Beginning with the line below that contains "[CJSUSHI et CJBOWL" and ending with the line that contains "[Jackson Leather Bi-fold", retype every line exactly. Pictures are not copied.
○ ○ ○ ○ ○
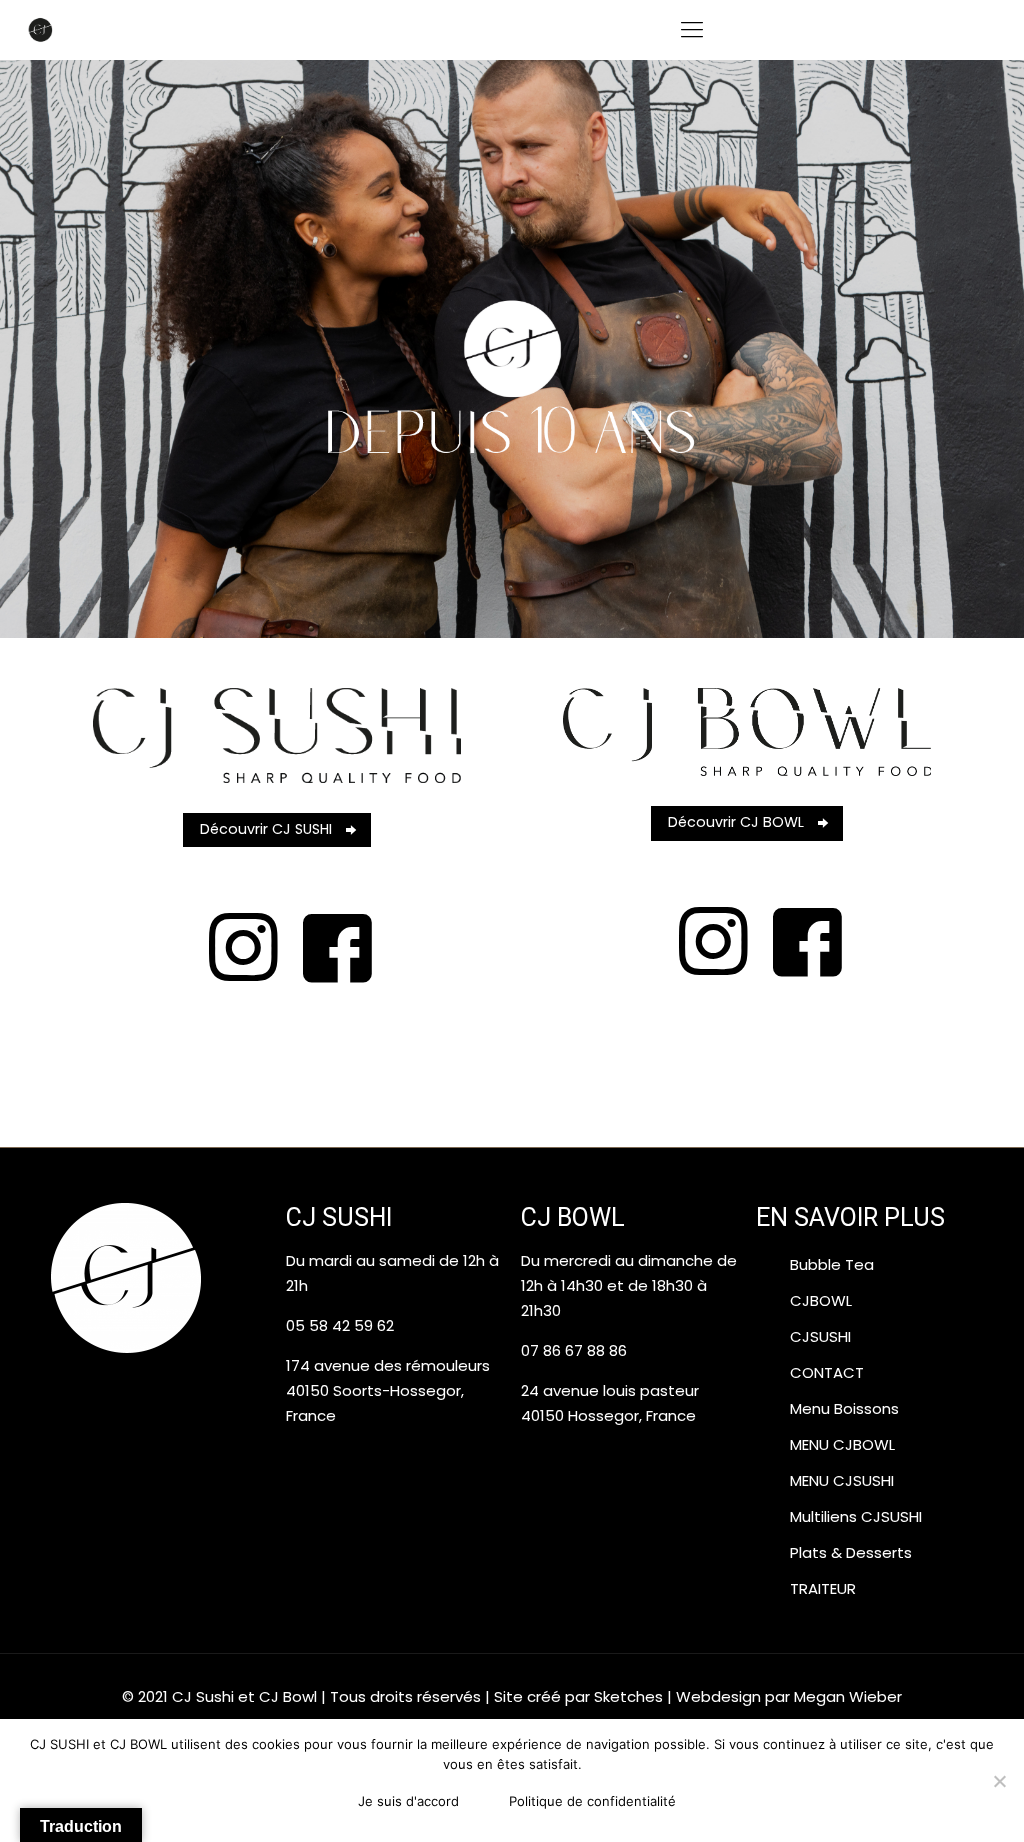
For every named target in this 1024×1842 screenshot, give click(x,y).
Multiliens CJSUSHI (856, 1516)
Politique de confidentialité (592, 1801)
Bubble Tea (832, 1264)
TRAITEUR (823, 1588)
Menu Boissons (844, 1408)
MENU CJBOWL (842, 1444)
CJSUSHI (820, 1336)
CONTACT (827, 1372)
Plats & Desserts (851, 1552)
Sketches (628, 1696)
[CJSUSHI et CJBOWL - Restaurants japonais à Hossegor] (40, 30)
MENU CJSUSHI (842, 1480)
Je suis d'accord (408, 1801)
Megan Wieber (848, 1696)
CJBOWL (821, 1300)
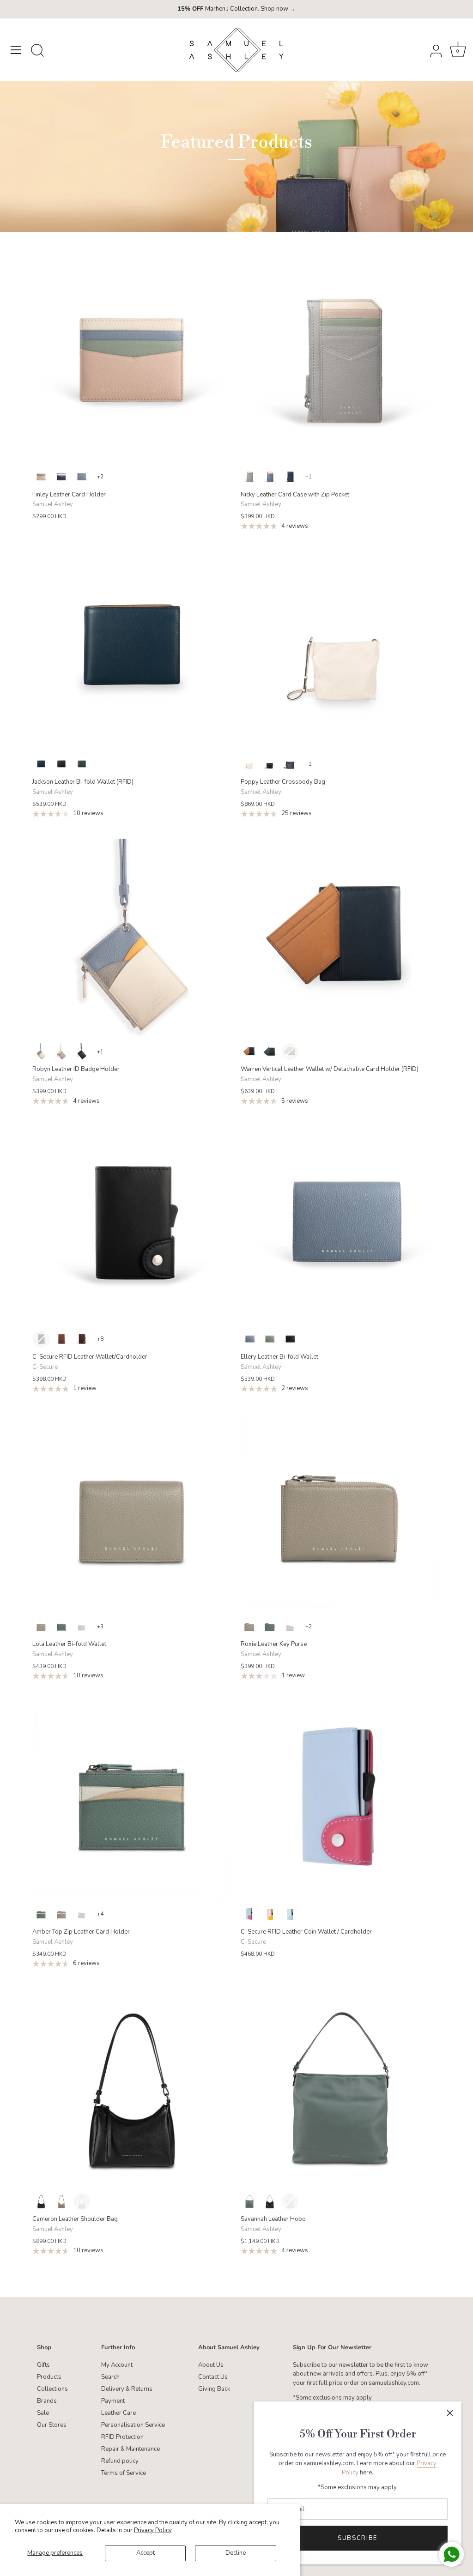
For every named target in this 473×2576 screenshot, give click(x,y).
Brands (47, 2401)
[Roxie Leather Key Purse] (340, 1513)
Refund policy (120, 2461)
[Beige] (41, 1051)
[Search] (37, 51)
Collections (52, 2389)
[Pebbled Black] (269, 764)
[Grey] (249, 477)
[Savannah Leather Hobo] (340, 2088)
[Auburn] (81, 1339)
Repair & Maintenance (130, 2449)
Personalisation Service (133, 2425)
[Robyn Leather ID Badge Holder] (131, 938)
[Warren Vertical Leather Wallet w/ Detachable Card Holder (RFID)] (340, 938)
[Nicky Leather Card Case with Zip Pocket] (340, 363)
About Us (211, 2365)
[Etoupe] (41, 1626)
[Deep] (61, 477)
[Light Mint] (269, 1339)
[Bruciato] (61, 1339)
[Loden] (81, 764)
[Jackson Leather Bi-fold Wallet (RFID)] (131, 650)
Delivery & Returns (126, 2389)
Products (49, 2377)
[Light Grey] (81, 1626)
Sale (43, 2413)
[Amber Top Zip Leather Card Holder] (131, 1800)
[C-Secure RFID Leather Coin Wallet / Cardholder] (340, 1800)
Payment (113, 2401)
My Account (117, 2365)
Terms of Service (123, 2473)
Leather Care (118, 2413)
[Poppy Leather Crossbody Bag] (340, 650)
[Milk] (249, 764)
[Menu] (16, 50)
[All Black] (290, 1339)
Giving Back (214, 2389)
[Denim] (81, 477)
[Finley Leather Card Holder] (131, 363)
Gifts (43, 2365)
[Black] (61, 764)
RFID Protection (122, 2437)
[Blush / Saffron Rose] (269, 1914)
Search (110, 2377)
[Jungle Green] (61, 1626)
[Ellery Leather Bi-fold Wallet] (340, 1225)
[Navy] (41, 764)
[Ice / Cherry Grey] (249, 1914)
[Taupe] (290, 1051)
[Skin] (41, 477)
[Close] (450, 2413)
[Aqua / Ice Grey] (290, 1914)
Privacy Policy (153, 2530)
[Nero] (81, 1051)
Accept (145, 2553)
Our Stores (52, 2425)
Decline (235, 2553)
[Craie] (290, 2201)
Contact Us (213, 2377)
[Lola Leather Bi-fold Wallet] (131, 1513)
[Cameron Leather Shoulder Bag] (131, 2088)
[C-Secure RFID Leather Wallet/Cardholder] (131, 1225)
○ ○ ○ ○ ○
SOLUTION FOR THIS TASK:
[CJSUSHI et CJBOWL - Restaurants japonais à Hossegor] (40, 30)
MENU CJSUSHI (842, 1480)
Je suis d'accord (408, 1801)
Megan Wieber (848, 1696)
CJBOWL (821, 1300)
For every named target in this 473×2576 screenshot, give click(x,y).
Brands (47, 2401)
[Roxie Leather Key Purse] (340, 1513)
Refund policy (120, 2461)
[Beige] (41, 1051)
[Search] (37, 51)
Collections (52, 2389)
[Pebbled Black] (269, 764)
[Grey] (249, 477)
[Savannah Leather Hobo] (340, 2088)
[Auburn] (81, 1339)
Repair & Maintenance (130, 2449)
Personalisation Service (133, 2425)
[Robyn Leather ID Badge Holder] (131, 938)
[Warren Vertical Leather Wallet w/ Detachable Card Holder (RFID)] (340, 938)
[Nicky Leather Card Case with Zip Pocket] (340, 363)
About Us (211, 2365)
[Etoupe] (41, 1626)
[Deep] (61, 477)
[Light Mint] (269, 1339)
[Bruciato] (61, 1339)
[Loden] (81, 764)
[Jackson Leather Bi-fold Wallet (RFID)] (131, 650)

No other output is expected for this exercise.